Giles Stannus Cooper, OBE (9 August 1918 – 2 December 1966) was an Anglo-Irish playwright and prolific radio dramatist, writing over sixty scripts for BBC Radio and television. He was awarded the OBE in 1960 for "Services to Broadcasting". A dozen years after his death at only 48 the Giles Cooper Awards for Radio Drama were instituted in his honour, jointly by the BBC and the publishers Eyre Methuen.

Giles Stannus Cooper was born into a landed Anglo-Irish family at Carrickmines near Dublin on 9 August 1918, the son of Guy Edward Cooper, a Royal Navy Commander, and nephew of politician and writer Bryan Ricco Cooper.

Cooper was educated at the prep school Arnold House, St John's Wood, London, at Lancing College on the South Downs, and later studied languages in Grenoble in the French Alps and at a language school at San Sebastian in Northern Spain. It was here, with the Spanish Civil War raging around him, that he was shot through the arm one evening by a sniper's bullet, while on a mission to purchase cigarettes before dinner. The Royal Navy subsequently came to his rescue, gave him medical attention and dropped him off across the French border at St Jean de Luz.

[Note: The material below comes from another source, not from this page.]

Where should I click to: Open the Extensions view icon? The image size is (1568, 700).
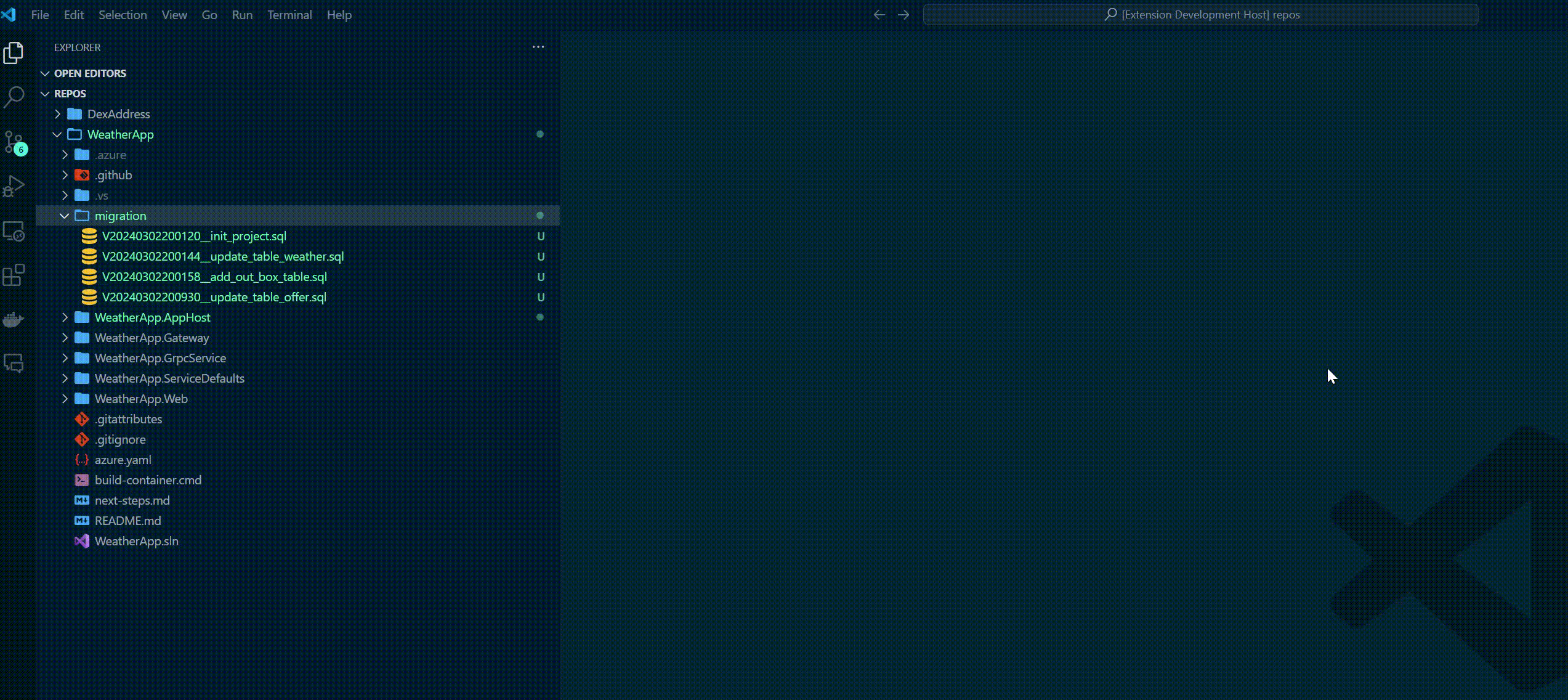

His father had planned the life of a diplomat for him, in which a Cambridge degree in Law and a Call to the Bar were prerequisites. Cooper, however, confounded these plans by enrolling as an actor at the Webber Douglas Academy of Dramatic Art in London. A contemporary, joining on the same morning was the actor Michael Denison who recalls their first meeting in his autobiography Overture & Beginners. Cooper's studies were interrupted by the Second World War. Initially conscripted into the ranks, he was selected for training at the Royal Military College, Sandhurst, gained a commission and was subsequently despatched to the Far East in 1942. He served as an infantry officer in the West Yorkshire Regiment, spending three grueling years in the jungles of Burma fighting the Japanese, on occasion hand-to-hand.